More Democrats Than Republicans Say, They’ll ‘Definitely’ Vote In Midterms

A new Yahoo News/YouGov poll released this week shows that Democrats are heading into the homestretch of the 2022 midterm campaign with a lead over Republicans among registered voters — including those who say they “definitely will vote” this year. These new findings and recent legislative victories give hopes to the Democrats that they may be able to hold on to the House come November after the midterm polls.

Despite the fact that the president’s party almost always loses seats in midterm contests — and the fact that high inflation numbers continue to fuel discontent with President Biden — Democrats have gone from trailing by an average of nearly 3 points as recently as May to leading by roughly 1 point, according to FiveThirtyEight.

In all, Republicans need to net only five seats to win the gavel. And while Democrats may be poised to mitigate some losses, Republicans say there’s still little chance the party’s summertime surge can overcome the stacked map.

A collection of internal Democratic polls conducted in August in a dozen battleground seats, which were reviewed by POLITICO, showed Democratic candidates running, on average, more than 6 percentage points above Biden’s favorability rating in those districts.

According to the survey by Yahoo News/YouGov of 1,634 U.S. adults, which was conducted from Sept. 2 to Sept. 6, 45% of registered voters now say they would cast their ballot for the Democratic congressional candidate in their district if the election were held today; 40% say they would choose the Republican candidate instead. Among registered voters who say they will “definitely” vote on Nov. 8, Democrats lead 48% to 45%.

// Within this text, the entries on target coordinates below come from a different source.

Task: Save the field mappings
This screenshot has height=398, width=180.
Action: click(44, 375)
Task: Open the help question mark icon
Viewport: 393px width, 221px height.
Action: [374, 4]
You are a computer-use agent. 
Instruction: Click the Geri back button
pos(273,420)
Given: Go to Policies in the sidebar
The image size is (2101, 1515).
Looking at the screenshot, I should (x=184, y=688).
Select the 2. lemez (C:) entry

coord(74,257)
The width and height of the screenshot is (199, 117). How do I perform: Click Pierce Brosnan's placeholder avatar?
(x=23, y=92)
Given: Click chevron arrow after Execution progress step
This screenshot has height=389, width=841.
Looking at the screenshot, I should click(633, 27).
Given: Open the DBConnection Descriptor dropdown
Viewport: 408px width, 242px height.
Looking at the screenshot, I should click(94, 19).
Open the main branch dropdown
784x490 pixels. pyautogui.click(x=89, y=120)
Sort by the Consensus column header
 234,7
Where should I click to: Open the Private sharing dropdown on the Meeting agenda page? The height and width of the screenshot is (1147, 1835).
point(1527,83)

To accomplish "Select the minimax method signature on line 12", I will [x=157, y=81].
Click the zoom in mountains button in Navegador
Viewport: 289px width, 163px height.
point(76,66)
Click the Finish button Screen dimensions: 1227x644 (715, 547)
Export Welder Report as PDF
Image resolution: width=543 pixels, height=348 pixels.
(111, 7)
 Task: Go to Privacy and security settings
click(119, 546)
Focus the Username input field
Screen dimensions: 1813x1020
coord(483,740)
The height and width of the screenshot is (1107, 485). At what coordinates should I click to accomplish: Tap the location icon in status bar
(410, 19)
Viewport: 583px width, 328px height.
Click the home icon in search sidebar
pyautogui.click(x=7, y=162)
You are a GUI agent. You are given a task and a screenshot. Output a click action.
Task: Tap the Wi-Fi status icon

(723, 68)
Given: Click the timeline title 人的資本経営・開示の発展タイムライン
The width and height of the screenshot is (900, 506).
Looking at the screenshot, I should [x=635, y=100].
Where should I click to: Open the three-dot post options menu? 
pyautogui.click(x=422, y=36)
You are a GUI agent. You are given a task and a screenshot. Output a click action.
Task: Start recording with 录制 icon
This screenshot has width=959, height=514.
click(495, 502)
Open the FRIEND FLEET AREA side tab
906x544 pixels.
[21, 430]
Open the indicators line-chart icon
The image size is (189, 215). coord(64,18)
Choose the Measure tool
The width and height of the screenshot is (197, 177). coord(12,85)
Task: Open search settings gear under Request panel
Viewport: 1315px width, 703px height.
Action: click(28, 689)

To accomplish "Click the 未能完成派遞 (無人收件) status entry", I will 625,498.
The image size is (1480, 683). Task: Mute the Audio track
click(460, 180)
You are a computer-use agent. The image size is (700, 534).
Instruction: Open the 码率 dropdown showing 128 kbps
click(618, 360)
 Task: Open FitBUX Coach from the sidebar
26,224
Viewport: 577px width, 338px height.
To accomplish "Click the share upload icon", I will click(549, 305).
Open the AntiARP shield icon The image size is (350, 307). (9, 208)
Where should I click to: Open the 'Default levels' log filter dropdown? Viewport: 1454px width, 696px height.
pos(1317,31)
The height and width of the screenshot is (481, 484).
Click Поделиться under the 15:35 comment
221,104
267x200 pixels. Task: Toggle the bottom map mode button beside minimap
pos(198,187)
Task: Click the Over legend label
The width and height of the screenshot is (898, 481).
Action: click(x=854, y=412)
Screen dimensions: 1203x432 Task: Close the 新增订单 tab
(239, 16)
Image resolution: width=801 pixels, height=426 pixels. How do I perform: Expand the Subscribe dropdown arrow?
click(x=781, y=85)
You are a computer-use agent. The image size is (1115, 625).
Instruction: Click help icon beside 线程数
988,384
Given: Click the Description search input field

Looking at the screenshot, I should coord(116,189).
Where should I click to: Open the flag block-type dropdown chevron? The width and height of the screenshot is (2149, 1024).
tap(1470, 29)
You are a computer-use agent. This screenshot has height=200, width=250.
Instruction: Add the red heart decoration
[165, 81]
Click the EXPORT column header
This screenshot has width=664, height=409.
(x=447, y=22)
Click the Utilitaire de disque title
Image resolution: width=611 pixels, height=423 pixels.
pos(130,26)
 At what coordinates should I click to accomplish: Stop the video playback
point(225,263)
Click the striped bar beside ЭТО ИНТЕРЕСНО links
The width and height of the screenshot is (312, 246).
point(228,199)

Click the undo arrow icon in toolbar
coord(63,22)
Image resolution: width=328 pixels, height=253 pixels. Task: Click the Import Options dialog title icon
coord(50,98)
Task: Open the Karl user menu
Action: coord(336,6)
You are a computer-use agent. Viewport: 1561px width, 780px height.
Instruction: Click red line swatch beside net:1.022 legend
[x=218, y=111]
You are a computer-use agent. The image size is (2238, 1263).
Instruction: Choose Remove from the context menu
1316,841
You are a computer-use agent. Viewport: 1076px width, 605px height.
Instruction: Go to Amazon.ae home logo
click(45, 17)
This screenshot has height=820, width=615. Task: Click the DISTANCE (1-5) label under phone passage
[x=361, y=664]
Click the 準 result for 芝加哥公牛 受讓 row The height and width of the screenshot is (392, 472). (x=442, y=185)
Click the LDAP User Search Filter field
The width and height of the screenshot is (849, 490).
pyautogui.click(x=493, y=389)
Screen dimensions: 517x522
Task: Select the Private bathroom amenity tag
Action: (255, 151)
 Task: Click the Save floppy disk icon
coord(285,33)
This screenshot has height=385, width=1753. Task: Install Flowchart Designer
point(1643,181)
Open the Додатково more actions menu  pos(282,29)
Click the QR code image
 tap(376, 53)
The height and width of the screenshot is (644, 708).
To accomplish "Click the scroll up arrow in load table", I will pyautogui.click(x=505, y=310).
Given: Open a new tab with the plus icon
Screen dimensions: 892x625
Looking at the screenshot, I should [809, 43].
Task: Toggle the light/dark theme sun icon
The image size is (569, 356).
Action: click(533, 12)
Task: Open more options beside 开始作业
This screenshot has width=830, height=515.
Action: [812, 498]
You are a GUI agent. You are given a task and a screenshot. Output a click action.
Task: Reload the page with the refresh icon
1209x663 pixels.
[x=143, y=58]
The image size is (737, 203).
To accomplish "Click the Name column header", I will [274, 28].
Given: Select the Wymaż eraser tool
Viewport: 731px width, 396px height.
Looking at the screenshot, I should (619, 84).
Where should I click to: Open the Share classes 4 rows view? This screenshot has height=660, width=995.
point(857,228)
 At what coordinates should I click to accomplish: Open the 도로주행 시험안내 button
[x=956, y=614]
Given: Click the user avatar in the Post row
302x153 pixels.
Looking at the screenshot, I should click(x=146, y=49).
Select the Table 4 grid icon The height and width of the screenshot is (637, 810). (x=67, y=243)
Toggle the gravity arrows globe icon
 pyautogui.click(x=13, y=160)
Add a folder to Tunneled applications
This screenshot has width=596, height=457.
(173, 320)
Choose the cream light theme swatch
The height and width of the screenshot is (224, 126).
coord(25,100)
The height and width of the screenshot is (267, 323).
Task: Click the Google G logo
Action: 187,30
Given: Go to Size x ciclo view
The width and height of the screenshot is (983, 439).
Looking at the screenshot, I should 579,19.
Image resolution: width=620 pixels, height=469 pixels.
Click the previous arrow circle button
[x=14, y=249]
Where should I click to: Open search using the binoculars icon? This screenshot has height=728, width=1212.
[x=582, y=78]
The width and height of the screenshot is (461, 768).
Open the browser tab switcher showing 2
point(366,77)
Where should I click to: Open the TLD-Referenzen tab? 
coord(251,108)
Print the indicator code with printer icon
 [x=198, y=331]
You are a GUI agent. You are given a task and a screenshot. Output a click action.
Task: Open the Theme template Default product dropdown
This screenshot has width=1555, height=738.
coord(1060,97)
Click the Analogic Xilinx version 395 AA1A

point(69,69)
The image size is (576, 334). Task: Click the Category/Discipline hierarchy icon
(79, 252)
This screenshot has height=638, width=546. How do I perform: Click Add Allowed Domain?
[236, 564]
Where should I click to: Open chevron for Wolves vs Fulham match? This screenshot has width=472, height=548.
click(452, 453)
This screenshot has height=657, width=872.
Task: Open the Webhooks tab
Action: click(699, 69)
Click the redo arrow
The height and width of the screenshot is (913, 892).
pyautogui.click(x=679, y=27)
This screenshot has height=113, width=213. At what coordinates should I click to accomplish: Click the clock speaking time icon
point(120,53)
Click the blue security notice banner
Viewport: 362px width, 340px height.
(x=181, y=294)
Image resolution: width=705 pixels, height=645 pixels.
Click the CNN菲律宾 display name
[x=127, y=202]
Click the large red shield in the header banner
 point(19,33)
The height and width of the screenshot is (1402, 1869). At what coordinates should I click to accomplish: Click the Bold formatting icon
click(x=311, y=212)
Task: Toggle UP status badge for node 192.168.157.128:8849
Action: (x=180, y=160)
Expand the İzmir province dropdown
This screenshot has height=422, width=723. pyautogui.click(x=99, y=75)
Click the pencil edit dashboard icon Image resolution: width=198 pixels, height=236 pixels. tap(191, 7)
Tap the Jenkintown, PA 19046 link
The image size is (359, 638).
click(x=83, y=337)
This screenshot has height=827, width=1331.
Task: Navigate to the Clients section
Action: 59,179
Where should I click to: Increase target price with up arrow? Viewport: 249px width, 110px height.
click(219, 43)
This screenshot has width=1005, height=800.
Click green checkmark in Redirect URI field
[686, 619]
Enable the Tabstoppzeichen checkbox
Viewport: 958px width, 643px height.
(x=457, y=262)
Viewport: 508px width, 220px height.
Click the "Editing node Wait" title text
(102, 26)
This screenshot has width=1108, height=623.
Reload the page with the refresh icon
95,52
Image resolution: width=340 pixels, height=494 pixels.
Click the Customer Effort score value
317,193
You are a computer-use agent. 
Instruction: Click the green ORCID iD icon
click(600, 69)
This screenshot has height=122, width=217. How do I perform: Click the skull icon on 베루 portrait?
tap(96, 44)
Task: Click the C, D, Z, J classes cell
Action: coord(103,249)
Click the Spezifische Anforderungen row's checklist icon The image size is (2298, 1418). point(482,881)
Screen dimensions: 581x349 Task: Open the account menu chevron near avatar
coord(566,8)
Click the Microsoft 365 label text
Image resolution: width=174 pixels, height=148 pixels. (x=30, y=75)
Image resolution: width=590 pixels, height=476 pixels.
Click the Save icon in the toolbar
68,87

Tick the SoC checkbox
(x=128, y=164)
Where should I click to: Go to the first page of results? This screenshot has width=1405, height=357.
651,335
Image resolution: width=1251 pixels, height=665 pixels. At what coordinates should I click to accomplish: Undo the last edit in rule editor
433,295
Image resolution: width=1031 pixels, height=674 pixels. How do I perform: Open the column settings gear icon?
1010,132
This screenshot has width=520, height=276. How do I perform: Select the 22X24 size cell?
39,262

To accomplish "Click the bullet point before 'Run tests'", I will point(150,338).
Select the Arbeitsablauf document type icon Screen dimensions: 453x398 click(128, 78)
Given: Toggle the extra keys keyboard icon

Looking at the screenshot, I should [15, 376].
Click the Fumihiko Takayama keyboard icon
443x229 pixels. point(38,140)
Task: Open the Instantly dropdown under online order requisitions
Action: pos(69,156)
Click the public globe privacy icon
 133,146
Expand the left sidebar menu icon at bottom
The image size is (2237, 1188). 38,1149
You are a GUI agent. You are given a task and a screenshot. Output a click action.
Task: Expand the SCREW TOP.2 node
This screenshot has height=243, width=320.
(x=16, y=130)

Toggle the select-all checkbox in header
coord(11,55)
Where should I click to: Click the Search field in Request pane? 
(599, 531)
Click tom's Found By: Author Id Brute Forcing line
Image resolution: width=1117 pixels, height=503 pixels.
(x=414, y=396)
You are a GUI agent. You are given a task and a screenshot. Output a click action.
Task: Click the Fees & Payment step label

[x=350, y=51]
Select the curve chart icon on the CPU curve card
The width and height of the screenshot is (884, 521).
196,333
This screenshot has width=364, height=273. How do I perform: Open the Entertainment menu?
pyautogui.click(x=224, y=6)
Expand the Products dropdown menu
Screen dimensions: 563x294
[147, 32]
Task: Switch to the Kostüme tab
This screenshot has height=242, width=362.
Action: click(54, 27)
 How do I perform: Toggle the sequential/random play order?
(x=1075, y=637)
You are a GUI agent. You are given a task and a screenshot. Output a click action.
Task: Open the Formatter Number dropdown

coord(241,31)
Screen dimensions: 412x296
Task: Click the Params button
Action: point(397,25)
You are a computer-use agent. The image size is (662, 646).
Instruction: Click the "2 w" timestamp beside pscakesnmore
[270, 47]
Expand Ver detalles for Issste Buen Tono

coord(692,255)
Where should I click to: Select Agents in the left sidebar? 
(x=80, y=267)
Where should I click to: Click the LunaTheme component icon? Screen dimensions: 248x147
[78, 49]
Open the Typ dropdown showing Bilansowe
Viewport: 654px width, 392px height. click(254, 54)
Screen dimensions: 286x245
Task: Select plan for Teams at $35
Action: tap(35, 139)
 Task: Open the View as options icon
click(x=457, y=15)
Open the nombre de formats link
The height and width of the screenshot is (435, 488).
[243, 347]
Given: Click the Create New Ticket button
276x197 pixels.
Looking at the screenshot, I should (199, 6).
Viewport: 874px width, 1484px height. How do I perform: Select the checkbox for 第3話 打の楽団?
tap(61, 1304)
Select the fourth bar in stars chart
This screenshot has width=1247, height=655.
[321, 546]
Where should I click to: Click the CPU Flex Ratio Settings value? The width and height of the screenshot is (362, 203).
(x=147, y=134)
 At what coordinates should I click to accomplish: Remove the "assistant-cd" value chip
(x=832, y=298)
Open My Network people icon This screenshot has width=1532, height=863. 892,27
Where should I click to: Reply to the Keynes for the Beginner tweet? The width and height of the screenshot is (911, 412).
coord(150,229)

The new Yahoo News/YouGov results — some of the first national numbers to emerge after the long Labor Day weekend that traditionally marks the beginning of the fall election season — align with a shift that has been underway for weeks now in congressional polling averages. (The previous Yahoo News/YouGov poll, conducted in late August, showed Democrats ahead by a similar margin among registered voters.)

Democrats had a summer they never thought possible. It still may not be enough to keep the House. A month of special election upsets and improved standing in generic ballot polling have narrowed a House battlefield that seemed to be expanding for the GOP into some heavily blue districts. The shift has lifted some Democratic incumbents out of immediate peril and made some Republican members squirm after feeling safe earlier this year.

The battle over abortion rights upended the political landscape, juicing up the Democratic base and giving them an opening with independents — datapoints that are now reflected in private and public polling. In a couple dozen of the most competitive swing seats, Democratic operatives are more optimistic than ever that their members will run far ahead of President Joe Biden, whose approval rating hovered in the low 40s, or sometimes lower, throughout much of 2022 but has ticked up recently.

Still, House Democrats face this sobering fact: Republicans may not need to flip any districts that Biden carried in 2020 to reclaim the majority. Speaker Nancy Pelosi and her caucus are also staring down a coming wave of outside spending, which could swamp them in TV ads in the critical final weeks of the midterms. And historical precedence is not in their favor.

“I think we probably had a little bit of irrational exuberance during the course of the summer. No question that the president’s numbers, while bad, are better,” said Rep. Tom Cole (R-Okla.), a former House GOP campaign chief, who pegged his party’s gains around 20 to 25 seats, rather than the 60 that his party’s leader once predicted at the height of Democrats’ struggles.

Their improved standing has shifted the House battlefield in two ways: A collection of Democratic districts Biden carried by more than 10 points in 2020 look far safer than they did two months ago, when private polling from both parties showed a slew of deep-blue districts could be in play. And a handful of Republican incumbents holding districts Biden carried in 2020 now look much more vulnerable, raising the possibility that Democrats can go on offense.

Democratic operatives are most hopeful about flipping the Michigan district where GOP Rep. Peter Meijer lost his primary, which Biden won by 9 points two years ago, and ones held by Reps. David Valadao (R-Calif.), Mike Garcia (R-Calif.) and Don Bacon (R-Neb.).

Others will be more difficult and some are not truly in play, thanks to strong and well-funded incumbents such as Rep. Brian Fitzpatrick (R-Pa.). But Democrats in those blue-leaning districts are campaigning heavily on abortion rights.

“It’s the top issue that I’m hearing about with a close second being the economy,” said North Carolina state Sen. Wiley Nickel, a Democrat running in a newly redrawn — and fiercely competitive — seat around Raleigh against former college football player Bo Hines. “It’s at the top of many voters’ minds, because we had these constitutional rights for 50 years and now the Republicans have taken them away.”